Huawei denies reports of intercepting Bobi Wine’s messages in Uganda
Huawei Kenya has denied reports that Huawei technicians helped authorities in Uganda to intercept encrypted messages using spyware to penetrate a WhatsApp chat group in which musician-cum-politician Bobi Wine is a member.
Dalmar Abdi, the senior Public Relations Director at Huawei Kenya said an internal investigation conducted by the company had revealed that Huawei and its employees were not involved.
“Our internal investigation shows clearly that Huawei and its employees have not been engaged in any of the activities alleged. We have neither the contracts, nor the capabilities, to do so,” said Abdi in a statement.
The America-based Wall Street Journal on Thursday reported that Huawei employees used the company’s technology and other company products to support the domestic spying of certain governments.
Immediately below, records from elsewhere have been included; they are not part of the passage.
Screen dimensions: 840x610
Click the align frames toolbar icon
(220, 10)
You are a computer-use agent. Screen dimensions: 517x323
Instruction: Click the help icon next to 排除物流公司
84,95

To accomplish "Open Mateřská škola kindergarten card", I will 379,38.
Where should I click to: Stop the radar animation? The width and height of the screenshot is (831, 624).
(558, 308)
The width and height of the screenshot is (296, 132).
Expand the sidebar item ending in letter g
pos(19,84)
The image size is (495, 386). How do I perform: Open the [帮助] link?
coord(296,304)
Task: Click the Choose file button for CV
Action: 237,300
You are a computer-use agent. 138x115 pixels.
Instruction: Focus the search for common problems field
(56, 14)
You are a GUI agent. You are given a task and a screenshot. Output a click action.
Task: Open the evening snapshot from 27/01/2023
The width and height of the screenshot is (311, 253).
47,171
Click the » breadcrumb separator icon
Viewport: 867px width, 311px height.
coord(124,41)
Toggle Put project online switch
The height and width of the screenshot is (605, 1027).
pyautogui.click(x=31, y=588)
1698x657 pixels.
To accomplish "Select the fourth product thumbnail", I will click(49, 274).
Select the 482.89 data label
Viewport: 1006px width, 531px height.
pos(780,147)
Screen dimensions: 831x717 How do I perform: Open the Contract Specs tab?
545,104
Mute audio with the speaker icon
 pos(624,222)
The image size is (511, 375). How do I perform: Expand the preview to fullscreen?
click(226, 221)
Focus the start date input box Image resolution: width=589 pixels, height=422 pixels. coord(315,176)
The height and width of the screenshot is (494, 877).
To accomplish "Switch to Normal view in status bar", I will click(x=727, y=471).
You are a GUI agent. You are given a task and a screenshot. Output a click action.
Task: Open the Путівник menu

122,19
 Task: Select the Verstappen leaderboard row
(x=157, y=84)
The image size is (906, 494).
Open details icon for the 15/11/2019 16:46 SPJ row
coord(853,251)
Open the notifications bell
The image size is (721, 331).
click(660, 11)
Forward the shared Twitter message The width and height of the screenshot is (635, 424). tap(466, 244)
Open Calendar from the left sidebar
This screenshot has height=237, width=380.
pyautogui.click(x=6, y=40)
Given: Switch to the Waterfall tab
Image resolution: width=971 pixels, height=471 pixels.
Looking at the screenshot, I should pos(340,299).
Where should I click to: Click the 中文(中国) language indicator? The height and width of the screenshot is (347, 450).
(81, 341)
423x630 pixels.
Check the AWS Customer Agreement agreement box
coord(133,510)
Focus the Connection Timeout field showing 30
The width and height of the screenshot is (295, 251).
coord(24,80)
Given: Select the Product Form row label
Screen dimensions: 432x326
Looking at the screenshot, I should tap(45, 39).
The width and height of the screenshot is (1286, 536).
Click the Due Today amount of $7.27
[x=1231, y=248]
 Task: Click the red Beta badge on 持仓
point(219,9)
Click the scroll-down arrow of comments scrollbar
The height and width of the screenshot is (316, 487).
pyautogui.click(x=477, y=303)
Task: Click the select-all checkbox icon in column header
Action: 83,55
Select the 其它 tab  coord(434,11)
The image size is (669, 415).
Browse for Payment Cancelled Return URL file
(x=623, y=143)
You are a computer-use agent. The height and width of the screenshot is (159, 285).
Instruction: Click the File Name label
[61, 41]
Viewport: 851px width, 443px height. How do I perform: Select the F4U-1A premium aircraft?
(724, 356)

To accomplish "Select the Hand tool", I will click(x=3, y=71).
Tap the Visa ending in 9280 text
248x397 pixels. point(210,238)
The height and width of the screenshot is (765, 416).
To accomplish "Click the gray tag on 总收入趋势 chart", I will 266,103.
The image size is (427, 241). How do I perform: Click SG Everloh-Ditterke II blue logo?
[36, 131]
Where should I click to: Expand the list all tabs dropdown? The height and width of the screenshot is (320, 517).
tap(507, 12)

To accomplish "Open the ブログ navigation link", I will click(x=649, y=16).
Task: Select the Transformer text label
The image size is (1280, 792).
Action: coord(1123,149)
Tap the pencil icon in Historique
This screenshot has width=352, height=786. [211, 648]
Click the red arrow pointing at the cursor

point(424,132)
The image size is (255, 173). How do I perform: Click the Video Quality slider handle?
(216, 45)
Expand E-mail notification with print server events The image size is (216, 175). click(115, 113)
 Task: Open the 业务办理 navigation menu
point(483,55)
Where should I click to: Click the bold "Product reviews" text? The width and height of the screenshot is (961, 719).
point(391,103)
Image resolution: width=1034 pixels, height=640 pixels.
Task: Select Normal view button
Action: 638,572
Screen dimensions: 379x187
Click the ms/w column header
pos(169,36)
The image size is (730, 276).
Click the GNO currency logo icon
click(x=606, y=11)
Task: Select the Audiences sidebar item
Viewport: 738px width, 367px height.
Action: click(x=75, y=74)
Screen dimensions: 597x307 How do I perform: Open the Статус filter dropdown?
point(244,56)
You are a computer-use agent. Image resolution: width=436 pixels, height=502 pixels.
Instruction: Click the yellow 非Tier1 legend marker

But Huawei says this is not true. “We have never sold safe city solutions in either Zambia or Algeria and we have conducted no business with Zambia’s Cybercrime Crack Squad, for example. We have never been engaged in ‘hacking’ activities,” added Abdi.
The company went on to explain that their code of business conduct prohibits its employees from undertaking any activities that would compromise their customers or end users data or privacy or that would breach any laws.
“Huawei prides itself on its compliance with local regulations and laws in all markets where it operates and will defend its reputation robustly in the face of such baseless allegations,” the statement read.
The WSJ report had claimed that Ugandan authorities used messages in the WhatsApp group to thwart plans for street rallies and arrested Wine and dozens of his supporters.